■ Task item ■
Go through the entries and copy every line that has the string "computer" in it.

Stored data:
>>>>

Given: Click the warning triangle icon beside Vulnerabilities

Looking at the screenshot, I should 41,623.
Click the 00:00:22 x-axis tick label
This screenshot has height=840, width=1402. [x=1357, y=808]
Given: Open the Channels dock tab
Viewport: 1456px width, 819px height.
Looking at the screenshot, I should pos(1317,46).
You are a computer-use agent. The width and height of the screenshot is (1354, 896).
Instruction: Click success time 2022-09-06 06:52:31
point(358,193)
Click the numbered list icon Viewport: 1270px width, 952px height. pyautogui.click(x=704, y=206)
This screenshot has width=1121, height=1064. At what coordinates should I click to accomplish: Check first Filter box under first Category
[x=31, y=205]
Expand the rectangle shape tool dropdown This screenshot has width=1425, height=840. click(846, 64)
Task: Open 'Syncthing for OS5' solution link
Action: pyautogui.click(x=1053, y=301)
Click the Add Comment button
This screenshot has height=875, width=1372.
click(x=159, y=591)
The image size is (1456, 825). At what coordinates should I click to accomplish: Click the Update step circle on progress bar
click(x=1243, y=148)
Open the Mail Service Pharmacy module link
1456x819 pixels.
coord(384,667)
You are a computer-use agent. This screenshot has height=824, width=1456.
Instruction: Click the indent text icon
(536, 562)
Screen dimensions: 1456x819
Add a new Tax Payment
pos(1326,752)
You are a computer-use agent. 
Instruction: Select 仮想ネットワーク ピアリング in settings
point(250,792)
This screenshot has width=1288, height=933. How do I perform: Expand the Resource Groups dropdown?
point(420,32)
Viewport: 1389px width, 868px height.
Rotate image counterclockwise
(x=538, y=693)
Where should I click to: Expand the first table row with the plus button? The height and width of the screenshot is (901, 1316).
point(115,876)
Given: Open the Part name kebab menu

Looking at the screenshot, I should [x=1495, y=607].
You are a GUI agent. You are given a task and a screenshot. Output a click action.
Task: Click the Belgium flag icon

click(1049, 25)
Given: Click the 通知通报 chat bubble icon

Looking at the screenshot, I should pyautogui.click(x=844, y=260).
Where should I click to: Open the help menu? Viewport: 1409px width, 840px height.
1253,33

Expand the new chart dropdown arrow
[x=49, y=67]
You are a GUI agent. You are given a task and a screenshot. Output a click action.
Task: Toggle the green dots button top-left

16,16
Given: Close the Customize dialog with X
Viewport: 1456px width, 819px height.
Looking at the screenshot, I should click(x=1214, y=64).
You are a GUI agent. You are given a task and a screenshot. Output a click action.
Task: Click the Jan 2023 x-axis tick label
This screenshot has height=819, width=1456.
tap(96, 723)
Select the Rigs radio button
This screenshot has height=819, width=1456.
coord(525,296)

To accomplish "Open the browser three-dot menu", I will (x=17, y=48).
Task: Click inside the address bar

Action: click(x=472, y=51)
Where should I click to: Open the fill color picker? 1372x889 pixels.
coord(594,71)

<<<<

■ Finished exercise ■
You are a computer-use agent. The width and height of the screenshot is (1354, 896).
You are a computer-use agent. This screenshot has height=824, width=1456.
You are a computer-use agent. 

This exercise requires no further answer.